Frequently asked questions
How long should my abstract be?
Most abstracts fall between 150 and 250 words. APA empirical abstracts are typically 150–250, humanities journals often cap at 150–200, and some STEM venues allow up to 300. Always check your specific venue or instructor's spec — the conventions vary more than students expect.
Do I include citations in my abstract?
No. Standard academic abstracts do not cite sources. If a claim in your abstract requires a citation to be defensible, rewrite it as a finding of your own paper or move it into the introduction.
Should I write the abstract first or last?
Last. An abstract summarizes a finished paper. Writing it before the paper is stable means you will either keep rewriting it as the paper changes, or submit an abstract that no longer matches the paper.

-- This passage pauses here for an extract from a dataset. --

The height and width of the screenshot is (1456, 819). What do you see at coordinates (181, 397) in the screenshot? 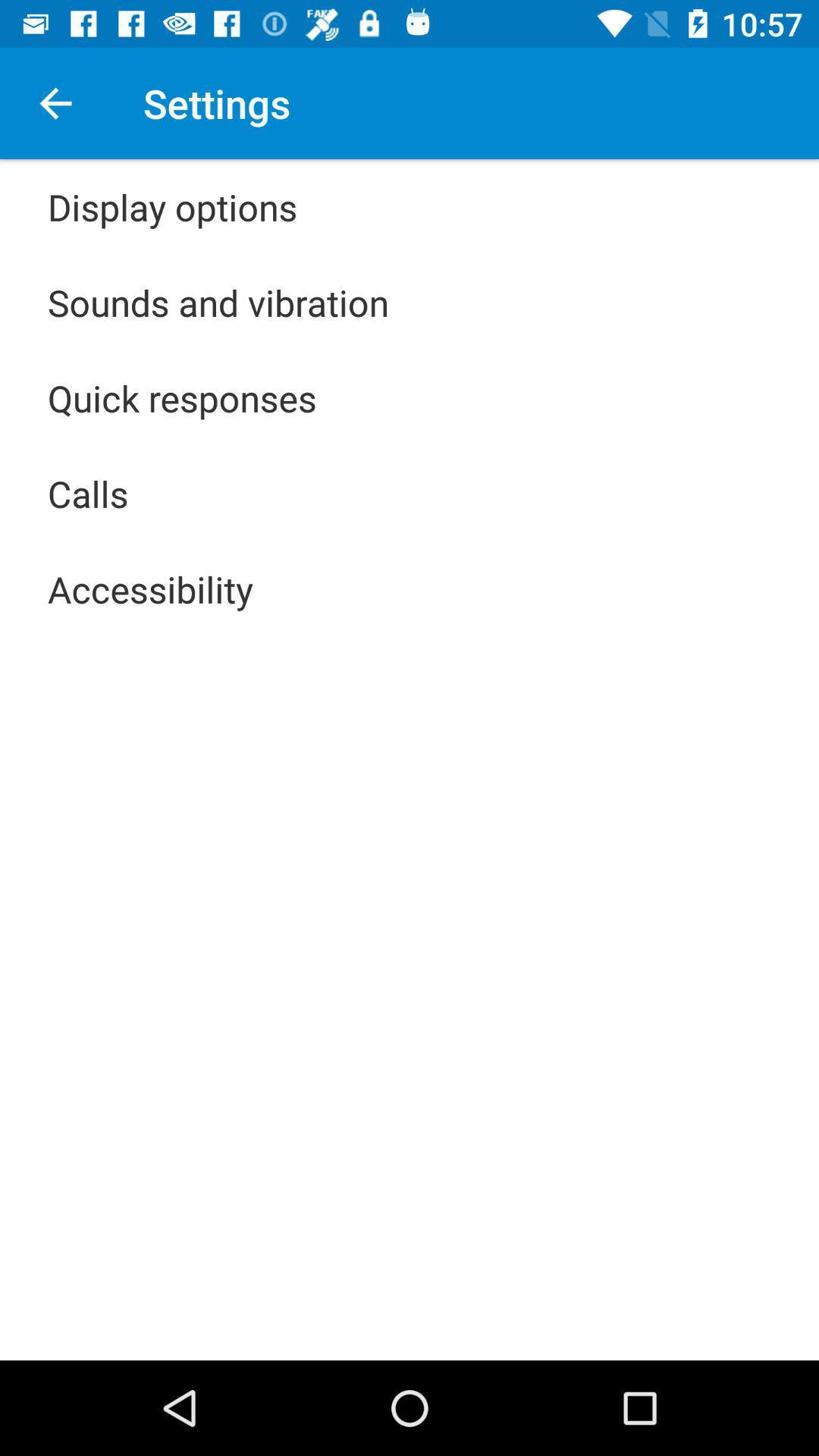
I see `the quick responses icon` at bounding box center [181, 397].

What is a structured abstract?
A structured abstract uses explicit subheadings — typically Background, Methods, Results, and Conclusions — rather than continuous prose. It is common in medical, health, and some empirical social-science journals. Check your target venue's style guide.
Do I have to disclose if I used an AI tool to draft my abstract?
Probably yes, depending on your program's policy. Many universities and journals now require disclosure when generative AI has been used in drafting. See our AI disclosure guide for program-specific conventions and how to word the disclosure statement honestly.